193名流浪乞讨人员落户天津背后
2020-11-28
日前,“193名流浪乞讨人员落户天津”的消息登上热搜,成为各方热议的话题。“作为全国四大直辖市之一,天津一次性为193位滞留受助人员落户,走在了各地前面,形成了良好的示范效应。”中国社会学会副会长、南开大学教授关信平认为,这体现了党和国家在民生兜底保障方面“不落一人、不留死角”的决心。
“不光没有名字,连年龄都是估算出来的”
9岁的祝酉晴在这次落户人员中年纪最小,也是第一次拥有自己的姓名。
为了让这193名流浪乞讨人员能顺利落户,天津市各级救助站为其中的“无名氏”取名:来自滨海新区救助站的姓“党”、宁河区救助站的就姓“宁”,而更多来自天津市救助站的滞留受助人员,则和祝酉晴一道都成了“祝家人”。
天津市救助站未成年人保护科科长田志国至今还清楚地记得,祝酉晴被派出所送来那天,是2017年11月22日。当时,有市民报案称在金街劝业场附近,发现一个流浪的小女孩。
“她穿得脏兮兮的,不会说话,只是‘嗯嗯啊啊地叫,一见到生人就往后躲。”经医生鉴定,她被诊断为智力障碍。
“这孩子不光没有名字,连年龄都是通过测量骨龄估算出来的,她身上没有任何寻亲找家的线索。公安机关帮她进行了人脸识别比对,也在打拐网站上进行过比对,没有查找到任何信息。”田志国回忆说。

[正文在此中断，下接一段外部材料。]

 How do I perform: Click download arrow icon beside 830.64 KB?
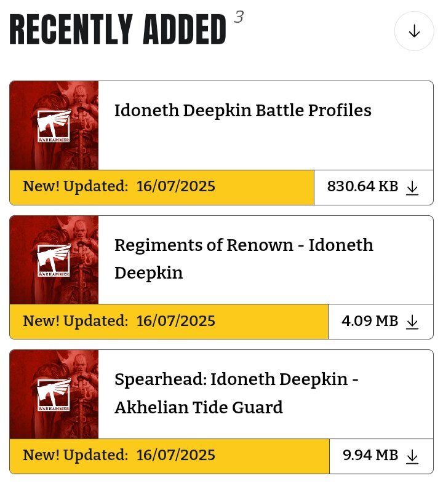tap(412, 188)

这些落户天津的流浪乞讨人员,虽然人生经历不同、各有各的不幸,但大多像祝酉晴一样身心并不健全,有的人患有智力障碍、阿尔兹海默症、精神疾病,有的人则身体残疾,无法给出自己姓甚名谁、家住何方等有效信息。
为最边缘人群“兜底”
面对“一次给这么多乞讨人员落户,是否会对这类人员造成误导、增加地方财政压力”等舆论关切的问题,天津市社会福利事业管理处处长王英梅和同事们算了一笔账:天津市每年救助流浪乞讨人员约7000人次,多为临时遇困、走失和被遗弃的,绝大多数人经救助后及时返回家中,剩下大概有600人左右,因为智力障碍、精神疾病、残疾等原因无法表述身份信息。
对于这600余人,天津市民政部门启动5+1寻亲模式,借助民政全国救助管理信息系统、全国救助寻亲网、新媒体客户端、微信公众号、传统报刊等多元化立体寻亲,并报请公安部门进行DNA比对、人脸识别比对。近三年来,天津市流浪乞讨人员寻亲找家率在98%以上,处于全国较高水平。
“这193名长期滞留人员,是天津28年来积累下来的总数,按照我们目前的找家率,今后每年滞留人员应该仅为个位数。”
长期研究社会保障政策的关信平,也肯定了天津市的做法:“为困难群众提供保障,政府肯定要投入一定的财政资源,但这是该花的钱。政府为极少数有特殊困难的人在当地落户,是满足其基本生活需求的兜底保障,不会给地方财政和市民生活带来影响。”
“他来救助站的时间比我的‘工龄都长”
这次落户人员中年纪最大的李占山,今年已经94岁了。3年前刚被送到救助站时,他还可以说出来自己的年龄和姓名。在外流浪多年,他已想不起自己的家在哪里。随后体检发现有异常的精神举动,初步诊断为阿尔兹海默症。
滞留时间最长的边尔武,是天津市救助站1992年编号第25个被救助的流浪乞讨人员。当时的工作人员以这个编号谐音,为他起了这个名字。
这个目不识丁的聋哑人,28年来没提供任何关于家庭的有效信息。“他来救助站的时间比我的‘工龄都长,以后等他老了,可以转到养老院去。”天津市救助站安置教育科科长王鹏说。
与边尔武一样,这193名滞留受助人员落户后,都将拥有天津市民身份,而这只是这项工作的一环。
更为重要的,接下来他们将被纳入相应的保障体系,符合条件者可以享受天津市孤儿、特困人员供养保障、医疗保险、大病救助等;像边尔武这样的残疾人,还可以享受残疾人的相关保障政策。而这次和祝酉晴一起落户的24位未成年受助者,都患有不同程度的智力障碍,今后他們也能按照特殊教育学校义务教育课程标准上课。
“这些落户人员,我们会分批次逐步转入公办社会福利机构、定点医院等安置场所,予以集中供养、医疗救治,实施老人、孩子、残疾人分类照料,使他们得到更为专业的照护。”王英梅说。